READING TEXT -
^^^^^^^^^^^^^^^^

The Honorable Lisa Murkowski
Chairman
The Honorable Joe Manchin
Ranking Member
Committee on Energy and Natural Resources
United States Senate

The Honorable Frank Pallone, Jr.
Chairman
The Honorable Greg Walden
Ranking Member
Committee on Energy and Commerce
House of Representatives

Subject: Department of Energy: Energy Conservation Program: Energy Conservation Standards for Uninterruptible Power Supplies

Pursuant to section 801(a)(2)(A) of title 5, United States Code, this is our report on a major rule promulgated by the Department of Energy (DOE) entitled “Energy Conservation Program: Energy Conservation Standards for Uninterruptible Power Supplies” (RIN: 1904-AD69).  We received the rule on January 14, 2020.  It was published in the Federal Register as a final rule on January 10, 2020.  85 Fed. Reg. 1447.  The effective date of the rule is March 10, 2020.

In this final rule DOE adopts new energy conservation standards for uninterruptible power supplies (UPS), a class of battery chargers, pursuant to the Energy Policy and Conservation Act of 1975 (EPCA).  42 U.S.C. §§ 6291-6309.  DOE determined that the new energy conservation standards for these products would result in significant conservation of energy and are technologically feasible and economically justified.

The Congressional Review Act (CRA) requires a 60-day delay in the effective date of a major rule from the date of publication in the Federal Register or receipt of the rule by Congress, whichever is later.  5 U.S.C. § 801(a)(3)(A).  This rule was published on January 10, 2020, but not received until January 14, 2020.  It has a stated effective date of March 10, 2020, but compliance with the new energy standard is not required until January 10, 2025.  To the extent that the rule purports to be effective on March 10, 2020, it does not have the required 60-day delay in effective date.

Enclosed is our assessment of DOE’s compliance with the procedural steps required by section 801(a)(1)(B)(i) through (iv) of title 5 with respect to the rule.  If you have any questions about this report or wish to contact GAO officials responsible for the evaluation work relating to the subject matter of the rule, please contact Janet Temko-Blinder, Assistant General Counsel, at (202) 512-7104.

^^^^^^^^^^^^^^^^

INFORMATION PROVIDED -
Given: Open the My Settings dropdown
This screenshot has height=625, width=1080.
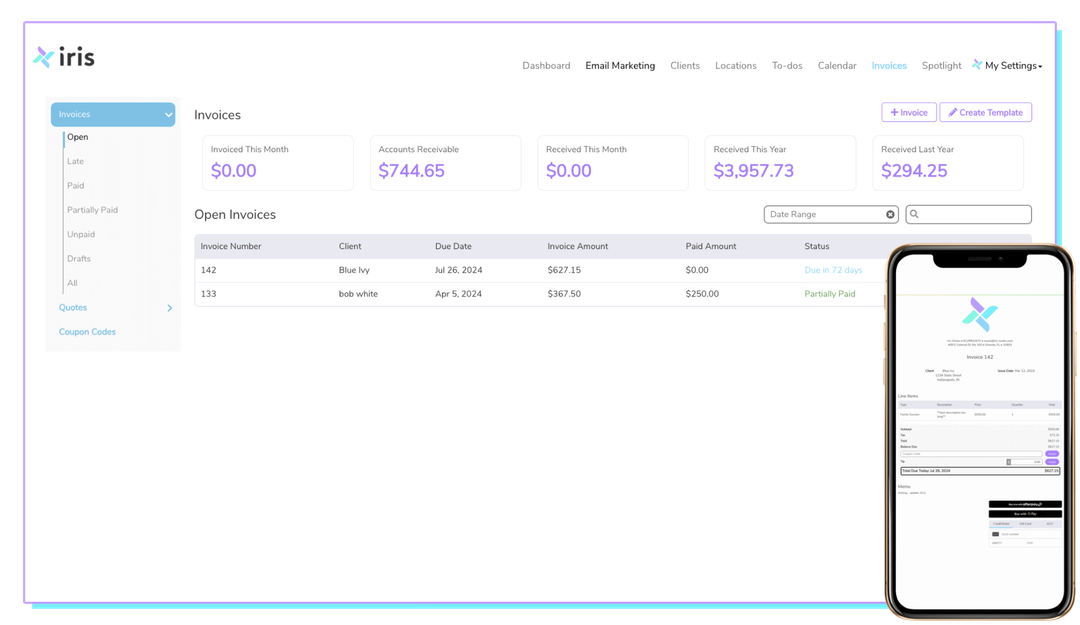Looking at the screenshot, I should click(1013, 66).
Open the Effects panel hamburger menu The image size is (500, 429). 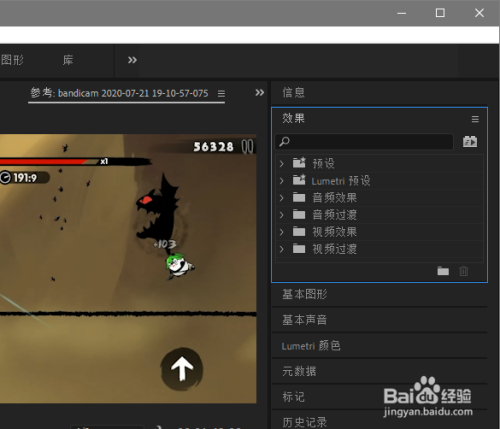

^^^^^^^^^^^^^^^^

Please continue the report on energy conservation standards for uninterruptible power supplies from the point where it stops. The listing plays no part in this work.

RESULT OF THE TASK -
  signed

Shirley A. Jones
Managing Associate General Counsel

Enclosure

cc: Daniel Cohen
Assistant General Counsel for Legislation,
  Regulation and Energy Efficiency
Department of Energy

 

ENCLOSURE

REPORT UNDER 5 U.S.C. § 801(a)(2)(A) ON A MAJOR RULE
ISSUED BY THE
Department of ENERGY
ENTITLED
“Energy Conservation Program:
Energy Conservation Standards
for Uninterruptible Power Supplies”
(RIN: 1904-AD69)

(i) Cost-benefit analysis

The Department of Energy (DOE) expressed the benefits and costs of the standards adopted by this final rule in terms of annualized values, among other ways.  Using a 7 percent discount rate, DOE stated that the estimated cost of the standards in this final rule is $131 million per year in increased equipment costs, while the estimated annual benefits are $255 million in reduced equipment operating costs, $90 million in carbon dioxide (CO2) reductions, and $5.1 million in reduced nitrogen oxide (NOX) emissions.  DOE estimated a net benefits amount of $219 million per year.  Using a 3 percent discount rate for all benefits and costs and the SC-CO2[1] series has a value of $47.4/t in 2020, the estimated cost of the standards is $140 million per year in increased equipment costs, while the estimated annual benefits are $301 million in reduced operating costs, $90 million in CO2 reduction, and $6.6 million in reduced NOX emissions.  DOE estimated the net benefit amounts to $257 million per year.

(ii) Agency actions relevant to the Regulatory Flexibility Act (RFA), 5 U.S.C. §§ 603-605, 607, and 609

DOE certified that the final rule will not have a significant economic impact on a substantial number of small entities.

(iii) Agency actions relevant to sections 202-205 of the Unfunded Mandates Reform Act of 1995, 2 U.S.C. §§ 1532-1535

DOE determined that this final rule may require expenditures of $100 million or more in any one year by the private sector.  Specifically, DOE stated that these expenditures may include (1) investment in research and development and in capital expenditures by manufacturers of uninterruptible power supplies (UPS) in the years between the final rule and the compliance date for the new standards and (2) incremental additional expenditures by consumers to purchase higher-efficiency UPSs, starting at the compliance date for the applicable standard.  DOE determined that this final rule, however, is both technologically feasible and economically justified.

(iv) Other relevant information or requirements under acts and executive orders

Administrative Procedure Act, 5 U.S.C. §§ 551 et seq.

On August 5, 2016, DOE published a proposed rule.  81 Fed. Reg. 52196.  DOE received written comments from eight interested parties, including manufacturers, trade associations, standards development organizations, and energy efficiency advocacy groups.  In addition, a number of interested parties also provided oral comments at DOE’s public meeting on September 16, 2016.  DOE responded to comments in this final rule.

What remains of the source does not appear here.